I have always been a seeker of beautiful things. As a child, I changed my mind again and again about what kind of career I would have as a grown-up: artist, scientist, musician, gardener, writer. But for each possible path, I was drawn by the same thing. I wanted to spend my time examining the wonder and beauty of the world, and there are many ways to do that.
It is more difficult than I had hoped to keep that wonder in front of me. I have depression and anxiety that appeared when I was in high school. These things are not just words to me. They are more soul-crushing than any outside obstacle I will ever encounter in my search for wonder and joy. I turn inward, and can no longer see what is outside myself. I continue seeking, but I can not find what I am looking for until I am able to turn away from the broken-ness in my brain and body.
Perhaps those broken parts will never be completely fixed. I cultivate within myself the strength to reach out again and again because I know that even if I can't be mended, the world is out there and that is where I want to be. A broken person may still appreciate the sheer awesome power of the universe.
I came to Maine in part to seek out seasons. Glittering snow and ice in the winter, muddy earth in the spring, berries and wild greenery in the summer, and the winding down of the colorful and quiet autumn as the earth falls asleep. This natural clock stirs something in my heart. Somehow with all of the days of the year accounted for as the wheel turns either away from the previous season or toward the next, I find peace in the change. I am not stuck where I am now, because something else is coming. It is easier thus for me to turn my inner eye away from my hurts and toward the physical world in front of me.
I gave up mild winters in favor of shorter days and deeper cold, months in which the beauty lies in the contrast between brittle, unforgiving ice and the warmth of an orange fire. To me, the cold light of winter only makes the first heat of spring more meaningful.
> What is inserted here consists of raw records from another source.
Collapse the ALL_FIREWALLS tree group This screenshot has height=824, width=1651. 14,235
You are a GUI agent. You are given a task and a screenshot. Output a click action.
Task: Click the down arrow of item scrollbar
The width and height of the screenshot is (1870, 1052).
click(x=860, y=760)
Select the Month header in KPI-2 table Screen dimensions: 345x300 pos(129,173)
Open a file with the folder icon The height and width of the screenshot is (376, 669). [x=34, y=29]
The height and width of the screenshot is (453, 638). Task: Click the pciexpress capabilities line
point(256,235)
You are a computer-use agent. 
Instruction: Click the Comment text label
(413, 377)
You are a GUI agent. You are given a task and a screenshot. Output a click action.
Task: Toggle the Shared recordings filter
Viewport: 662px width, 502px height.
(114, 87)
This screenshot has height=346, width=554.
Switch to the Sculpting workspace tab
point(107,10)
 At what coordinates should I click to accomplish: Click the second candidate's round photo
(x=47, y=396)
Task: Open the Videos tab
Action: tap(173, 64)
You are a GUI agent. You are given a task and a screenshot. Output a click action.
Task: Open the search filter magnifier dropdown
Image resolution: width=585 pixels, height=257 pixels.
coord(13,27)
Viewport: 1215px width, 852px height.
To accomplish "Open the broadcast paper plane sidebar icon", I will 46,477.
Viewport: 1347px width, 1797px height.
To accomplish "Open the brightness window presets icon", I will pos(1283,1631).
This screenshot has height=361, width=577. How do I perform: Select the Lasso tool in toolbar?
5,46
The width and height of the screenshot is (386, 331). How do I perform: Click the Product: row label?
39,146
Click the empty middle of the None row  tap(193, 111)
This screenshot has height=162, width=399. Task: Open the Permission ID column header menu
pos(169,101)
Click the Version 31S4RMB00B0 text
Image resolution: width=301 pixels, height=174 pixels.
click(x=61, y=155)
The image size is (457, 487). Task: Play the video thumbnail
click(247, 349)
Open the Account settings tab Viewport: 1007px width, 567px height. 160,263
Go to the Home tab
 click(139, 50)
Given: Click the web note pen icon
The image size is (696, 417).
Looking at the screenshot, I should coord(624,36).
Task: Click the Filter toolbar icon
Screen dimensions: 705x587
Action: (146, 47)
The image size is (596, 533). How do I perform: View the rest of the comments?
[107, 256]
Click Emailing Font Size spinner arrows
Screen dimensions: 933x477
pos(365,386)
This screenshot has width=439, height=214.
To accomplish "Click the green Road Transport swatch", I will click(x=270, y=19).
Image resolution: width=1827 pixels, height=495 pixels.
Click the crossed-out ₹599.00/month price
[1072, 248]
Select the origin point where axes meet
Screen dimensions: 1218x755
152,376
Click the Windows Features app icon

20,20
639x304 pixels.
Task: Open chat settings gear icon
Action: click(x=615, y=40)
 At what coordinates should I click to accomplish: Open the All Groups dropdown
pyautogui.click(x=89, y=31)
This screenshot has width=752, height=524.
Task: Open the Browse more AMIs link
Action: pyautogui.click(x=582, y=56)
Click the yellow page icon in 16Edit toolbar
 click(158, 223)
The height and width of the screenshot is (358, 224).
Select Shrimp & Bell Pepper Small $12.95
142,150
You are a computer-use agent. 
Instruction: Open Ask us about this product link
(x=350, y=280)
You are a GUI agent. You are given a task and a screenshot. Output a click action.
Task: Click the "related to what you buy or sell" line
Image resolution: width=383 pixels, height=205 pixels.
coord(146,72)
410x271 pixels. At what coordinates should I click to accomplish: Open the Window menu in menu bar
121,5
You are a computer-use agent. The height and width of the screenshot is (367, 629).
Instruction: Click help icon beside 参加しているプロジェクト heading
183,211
Winter is a passing season. Perhaps my hurts will also pass on to something more comfortable.
I set little store in the official first day of spring. It is not spring if the bulbs are not starting to sprout and the ground is still frozen. But I can tell spring is coming. I see the tawny leftovers of last year's grass through the snow. My hair is beginning to absorb the returning humidity and revert to its typical texture. Ice that has been seemingly permanently attached to the floor around the animals' water buckets suddenly allows itself to be pried loose.
The mud is coming. The little green points are coming. The wind is bringing liquid water, banishing the sharp crystalline shards that have scoured my face all winter. Shedding animals coat my gloves with fur. It may be cold now, but spring is coming. Spring is coming. Spring is coming.